Do significant inventions (such as the crossbow or the lightbulb) happen by coincidence, or could they only have been invented in the particular time period that they emerged in?

by Smcgarr

In other words, do game-changing inventions happen randomly throughout history when some creative person happens to think them up, or do inventions have to build on one another and slowly evolve? What about less game-changing inventions like musical instruments? Is there any reason why the violin could not have been invented in ancient Rome rather than in the 16th century? Hopefully that makes sense, feel free to use any invention you want as an example.

ulvok_coven

I can give you the case of the lightbulb. It's not a very complicated thing. Metal heats when a current is applied. And there's an evacuated tube around it - if it wasn't evacuated, then the air would heat and it would explode. Evacuated tubes were already well in use, in the form of scientific instruments - Crookes and Geissler tubes. There's a few material concerns, in that many such tubes were individually blown for experimental purposes, and evacuation is a tricky process. Also, they needed a metal which wouldn't simply denature - to even get up into visibile light for a blackbody requires incredible effective temperatures. Scientific instruments, to my knowledge, were using an order of magnitude fewer volts.

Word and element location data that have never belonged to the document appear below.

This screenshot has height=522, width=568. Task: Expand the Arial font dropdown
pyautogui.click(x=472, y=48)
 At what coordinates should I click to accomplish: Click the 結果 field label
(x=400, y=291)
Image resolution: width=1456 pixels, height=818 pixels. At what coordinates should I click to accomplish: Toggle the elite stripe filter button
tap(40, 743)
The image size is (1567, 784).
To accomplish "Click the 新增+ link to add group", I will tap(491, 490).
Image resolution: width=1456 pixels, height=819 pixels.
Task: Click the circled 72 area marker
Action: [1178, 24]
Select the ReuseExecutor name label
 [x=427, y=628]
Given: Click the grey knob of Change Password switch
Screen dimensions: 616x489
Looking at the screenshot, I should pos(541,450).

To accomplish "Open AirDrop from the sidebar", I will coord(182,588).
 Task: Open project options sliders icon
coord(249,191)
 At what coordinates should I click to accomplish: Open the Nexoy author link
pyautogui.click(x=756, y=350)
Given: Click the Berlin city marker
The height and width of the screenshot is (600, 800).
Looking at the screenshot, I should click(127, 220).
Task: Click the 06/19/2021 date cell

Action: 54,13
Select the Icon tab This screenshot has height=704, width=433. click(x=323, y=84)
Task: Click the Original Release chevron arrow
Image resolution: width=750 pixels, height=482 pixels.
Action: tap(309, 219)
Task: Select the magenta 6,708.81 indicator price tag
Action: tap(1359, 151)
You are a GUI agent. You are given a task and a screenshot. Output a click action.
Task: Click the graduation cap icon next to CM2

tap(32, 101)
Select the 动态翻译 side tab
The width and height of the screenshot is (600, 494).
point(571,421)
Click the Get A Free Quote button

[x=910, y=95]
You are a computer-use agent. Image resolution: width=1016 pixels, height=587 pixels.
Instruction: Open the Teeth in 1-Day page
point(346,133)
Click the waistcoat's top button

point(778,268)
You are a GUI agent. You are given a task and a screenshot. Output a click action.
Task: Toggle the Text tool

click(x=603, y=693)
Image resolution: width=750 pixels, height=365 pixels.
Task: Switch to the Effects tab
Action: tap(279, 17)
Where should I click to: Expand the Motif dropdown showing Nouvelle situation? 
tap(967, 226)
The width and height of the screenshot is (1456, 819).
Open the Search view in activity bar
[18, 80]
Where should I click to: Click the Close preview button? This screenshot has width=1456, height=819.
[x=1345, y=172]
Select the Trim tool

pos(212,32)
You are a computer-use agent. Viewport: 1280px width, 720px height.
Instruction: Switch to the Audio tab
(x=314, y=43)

And then you have the complex history of the wiring of America. The lightbulb is less sophisticated than the Crookes tube, but its ease of use and ubiquity, alongside simply being so darn bright, distinguish it as an invention.

I'm not an expert, truly. But in general, invention has a lot to do with who has 1) the base technologies needed to build in, 2) the space and time to research, 3) luck, 4) the econopolitical circumstances that affect production and distribution. There are cases of rather ingenius inventions that nobody else would have thought of, but often the principles behind a thing are remarkably simple, and all it takes is the right place and time to hammer out the details. The lightbulb, for example, is terrifically simple. But Edison had to blow up n of them to get the materials right, and even then, the electrification of the world, which was outside his power,was the biggest contributor to his success. That said,two hundred years before his time and nobody even knew enough about electricity or evacuation to make it work.

(EDIT: As an aside, a trained monkey could probably have invented the lightbulb. This isn't to deride Mr.s Edison, Swan, Lodygin, etc., they still did the extensive dirty work. But you put a few million filaments in glass, evacuate them, and run current through the ones which survive, until they burn out. You make a nice chart of these, and if you happen to make decent tests on the carbonized bamboo ones, you'll invent the lightbulb.

This goes for many inventions. Computers are really about getting more transistors together. If you know something about semiconductor chemistry, about relativistic and quantum EM effects, and you have the right tools, then you can make billions of transistors, reliably, very small. Binary logic follows from transistor logic. Everything since those first logic gates has been the result of pounding away at transistors, either making them better or using them to compute. You can follow this same sort of logic in many cases. So many things aren't about genius moments, they're about applying the basics and testing until something sticks.)

You mention violins, but I'd say such things are likely to straddle between invention and art. The violin is somewhat technologically distinct from it's predecessora, but you could also say it's a style of stringed instrument, whose popularity is dependent on its place and time, instead of really being something new.